### THE RECORDS
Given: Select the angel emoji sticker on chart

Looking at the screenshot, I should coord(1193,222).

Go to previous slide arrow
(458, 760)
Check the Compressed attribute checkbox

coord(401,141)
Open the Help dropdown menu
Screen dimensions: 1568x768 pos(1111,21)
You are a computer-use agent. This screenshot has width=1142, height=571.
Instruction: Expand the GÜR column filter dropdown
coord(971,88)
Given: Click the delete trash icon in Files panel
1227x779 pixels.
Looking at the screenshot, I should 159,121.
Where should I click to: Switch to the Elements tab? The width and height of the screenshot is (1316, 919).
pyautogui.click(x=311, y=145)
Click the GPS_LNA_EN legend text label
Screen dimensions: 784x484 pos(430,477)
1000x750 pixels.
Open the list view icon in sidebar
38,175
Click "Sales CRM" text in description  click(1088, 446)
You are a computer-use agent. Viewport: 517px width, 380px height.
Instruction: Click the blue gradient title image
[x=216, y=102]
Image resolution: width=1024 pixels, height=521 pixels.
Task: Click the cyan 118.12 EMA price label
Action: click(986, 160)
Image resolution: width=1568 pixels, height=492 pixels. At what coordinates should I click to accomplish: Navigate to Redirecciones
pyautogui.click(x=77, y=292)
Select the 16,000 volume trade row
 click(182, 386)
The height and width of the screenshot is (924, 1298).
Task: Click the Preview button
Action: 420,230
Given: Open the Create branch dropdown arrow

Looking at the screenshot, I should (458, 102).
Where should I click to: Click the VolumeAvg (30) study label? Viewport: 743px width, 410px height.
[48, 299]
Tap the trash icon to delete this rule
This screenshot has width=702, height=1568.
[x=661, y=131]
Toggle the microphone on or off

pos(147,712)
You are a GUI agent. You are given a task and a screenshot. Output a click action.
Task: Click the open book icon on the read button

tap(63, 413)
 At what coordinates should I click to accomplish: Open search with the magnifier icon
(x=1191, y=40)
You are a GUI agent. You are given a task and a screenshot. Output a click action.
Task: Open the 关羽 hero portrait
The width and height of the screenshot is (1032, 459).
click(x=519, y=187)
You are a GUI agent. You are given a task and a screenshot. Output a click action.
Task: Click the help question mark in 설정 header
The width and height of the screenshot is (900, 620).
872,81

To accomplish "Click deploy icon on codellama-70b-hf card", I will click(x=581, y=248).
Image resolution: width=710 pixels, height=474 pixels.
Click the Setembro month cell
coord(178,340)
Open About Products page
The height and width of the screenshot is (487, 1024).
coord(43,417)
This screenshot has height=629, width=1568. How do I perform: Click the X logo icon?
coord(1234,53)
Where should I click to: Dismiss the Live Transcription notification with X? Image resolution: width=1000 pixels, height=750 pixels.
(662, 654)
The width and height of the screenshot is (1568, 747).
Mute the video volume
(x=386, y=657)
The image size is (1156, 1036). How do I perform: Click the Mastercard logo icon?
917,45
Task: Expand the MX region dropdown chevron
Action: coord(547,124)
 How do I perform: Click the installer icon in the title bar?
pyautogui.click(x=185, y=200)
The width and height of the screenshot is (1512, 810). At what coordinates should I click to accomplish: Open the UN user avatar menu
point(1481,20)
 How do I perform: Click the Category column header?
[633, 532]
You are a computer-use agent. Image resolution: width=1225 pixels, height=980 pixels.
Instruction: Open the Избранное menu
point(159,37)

### WHAT THE TASK REQUIRES
After locating the line containing "Image resolution: width=710", give that line and every later line of the listing again exactly, up to and including the last.

### SOLUTION
Image resolution: width=710 pixels, height=474 pixels.
Click the Setembro month cell
coord(178,340)
Open About Products page
The height and width of the screenshot is (487, 1024).
coord(43,417)
This screenshot has height=629, width=1568. How do I perform: Click the X logo icon?
coord(1234,53)
Where should I click to: Dismiss the Live Transcription notification with X? Image resolution: width=1000 pixels, height=750 pixels.
(662, 654)
The width and height of the screenshot is (1568, 747).
Mute the video volume
(x=386, y=657)
The image size is (1156, 1036). How do I perform: Click the Mastercard logo icon?
917,45
Task: Expand the MX region dropdown chevron
Action: coord(547,124)
 How do I perform: Click the installer icon in the title bar?
pyautogui.click(x=185, y=200)
The width and height of the screenshot is (1512, 810). At what coordinates should I click to accomplish: Open the UN user avatar menu
point(1481,20)
 How do I perform: Click the Category column header?
[633, 532]
You are a computer-use agent. Image resolution: width=1225 pixels, height=980 pixels.
Instruction: Open the Избранное menu
point(159,37)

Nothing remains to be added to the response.